Как запустить программу MapReduce2 удаленно с Windows?

Question

MarkizaSckuza @MarkizaSckuza

Как запустить программу MapReduce2 удаленно с Windows?

Здравсвтуйте.

Хочу написать простой пример на MapReduce v2 (Hadoop YARN) и запустить его удаленно.

Что было сделано:

1. Поставила hortonworks sandbox на свою VirtualBox.

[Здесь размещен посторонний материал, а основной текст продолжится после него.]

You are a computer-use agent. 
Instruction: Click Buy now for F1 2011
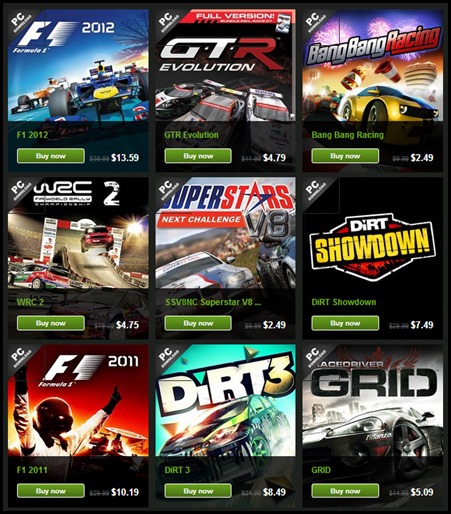[x=51, y=491]
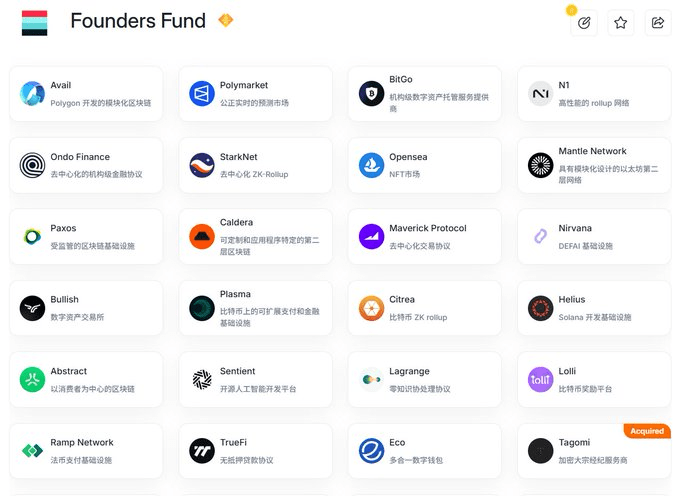
Task: Open the Avail project card
Action: [x=86, y=94]
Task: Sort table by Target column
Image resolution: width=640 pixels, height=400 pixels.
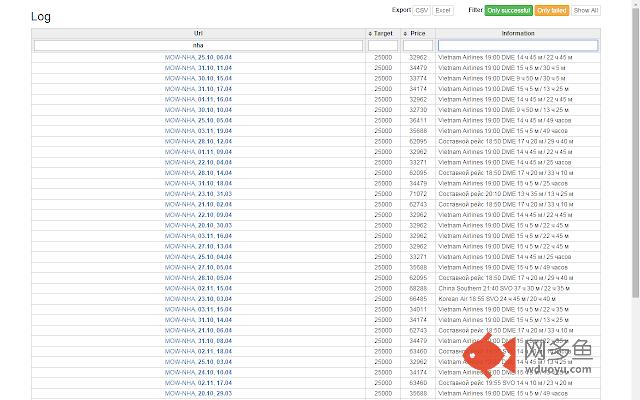Action: click(383, 33)
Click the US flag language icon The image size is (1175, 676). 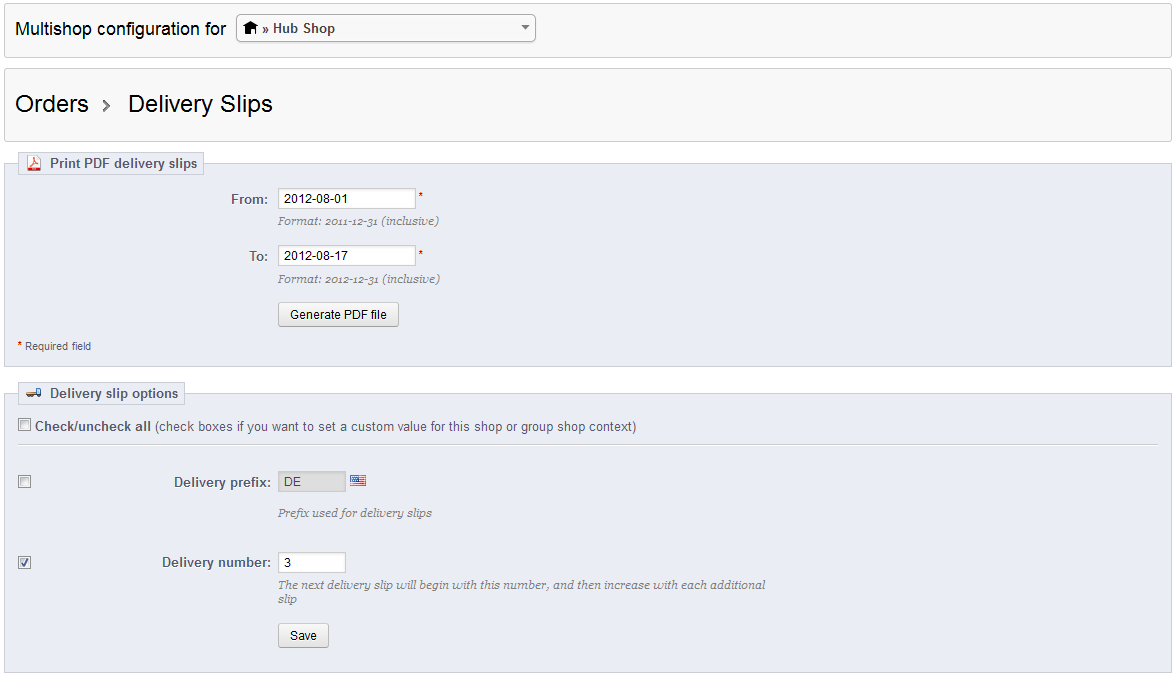pyautogui.click(x=358, y=481)
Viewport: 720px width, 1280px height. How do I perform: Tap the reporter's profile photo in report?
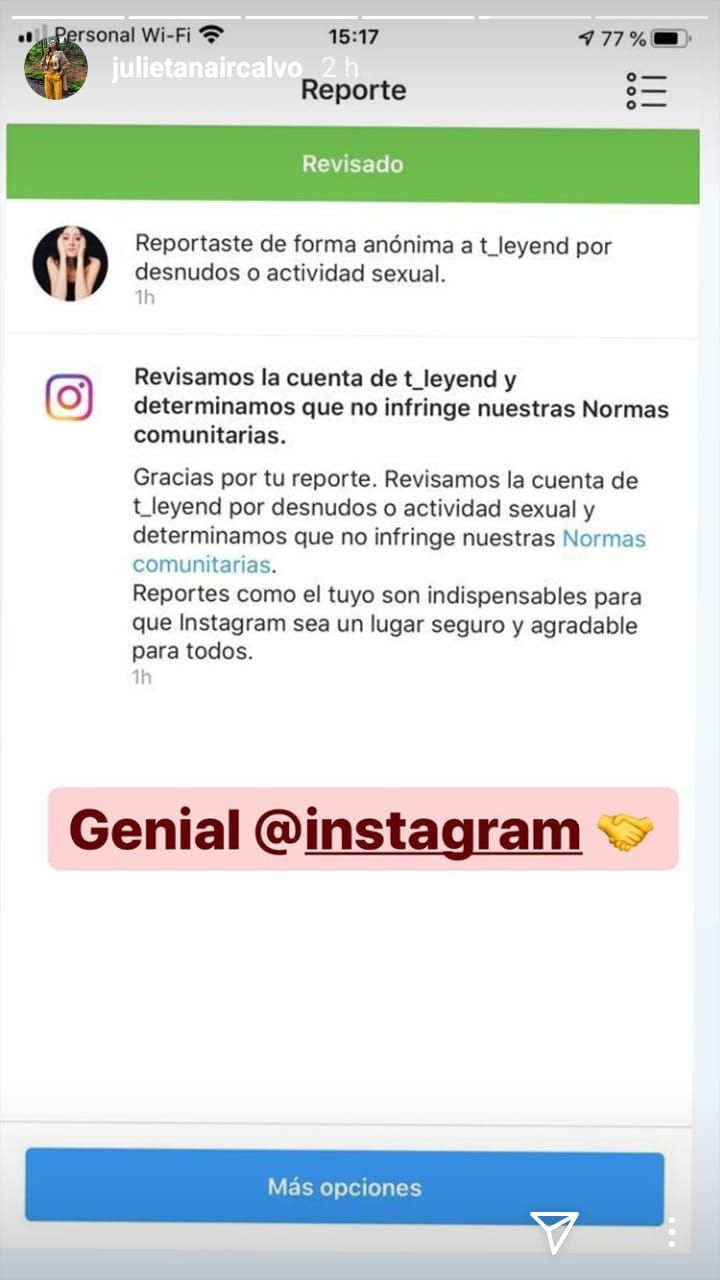coord(69,263)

Коннекшн работает, при попытке зайти на http:\\localhost:8888 открывается стартовая страница хадупа.
2. Написала простой "word count" пример:

public class WordCount {

    public static void main(String[] args) throws IOException {
        JobConf job = new JobConf(WordCount.class);


        job.set("yarn.resourcemanager.address", "hdfs://localhost:8032");
        job.set("yarn.nodemanager.address", "hdfs://localhost:8041");
        job.set("yarn.nodemanager.localizer.address", "hdfs://localhost:8040");
        job.set("mapreduce.jobhistory.address", "hdfs://localhost:10020");

        job.set("fs.defaultFS", "hdfs://localhost:8020");
        job.set("hbase.zookeeper.quorum", "hdfs://localhost:2888");

        job.setJarByClass(WordCount.class);
        job.setOutputKeyClass(Text.class);
        job.setOutputValueClass(IntWritable.class);

        job.setMapperClass(Map.class);
        job.setReducerClass(Reduce.class);

        job.setInputFormat(TextInputFormat.class);
        job.setOutputFormat(TextOutputFormat.class);

        FileInputFormat.addInputPath(job, new Path("text"));
        FileOutputFormat.setOutputPath(job, new Path("output.txt"));

        JobClient.runJob(job);
    }

    public static class Map implements Mapper<LongWritable, org.apache.hadoop.io.Text, org.apache.hadoop.io.Text, IntWritable> {
        private final static IntWritable one = new IntWritable(1);
        private Text word = new Text();

        public void map(LongWritable longWritable, Text text, OutputCollector<Text, IntWritable> outputCollector, Reporter reporter) throws IOException {
            String line = text.toString();
            StringTokenizer tokenizer = new StringTokenizer(line);

            while (tokenizer.hasMoreTokens()) {
                word.set(tokenizer.nextToken());
                outputCollector.collect(word, one);
            }
        }

        public void close() throws IOException {}

        public void configure(JobConf jobConf) {}
    }

    public static class Reduce implements Reducer<Text, IntWritable, org.apache.hadoop.io.Text, IntWritable> {

        public void reduce(Text text, Iterator<IntWritable> iterator, OutputCollector<Text, IntWritable> outputCollector, Reporter reporter) throws IOException {
            int sum = 0;

            while (iterator.hasNext()) {
                sum += iterator.next().get();
            }

            outputCollector.collect(text, new IntWritable(sum));
        }

        public void close() throws IOException {}

        public void configure(JobConf jobConf) {}
    }
}

И получаю вот такой Error: Failed to locate the winutils binary in the hadoop binary path
java.io.IOException: Could not locate executable null\bin\winutils.exe in the Hadoop binaries.

На StackOverFlow нашла некоторые решения, суть в том, что нужно задать Environment Variable. Но проблема в том, что я хочу подключиться к хадупу на удаленной машине, а на моём Windows его нет.

Что я делаю не так? Может, я что-то упустила?

Hadoop version is 2.7.1.2.4.0.0-169
HDP 2.4.0.0-169
Java 8
Windows 10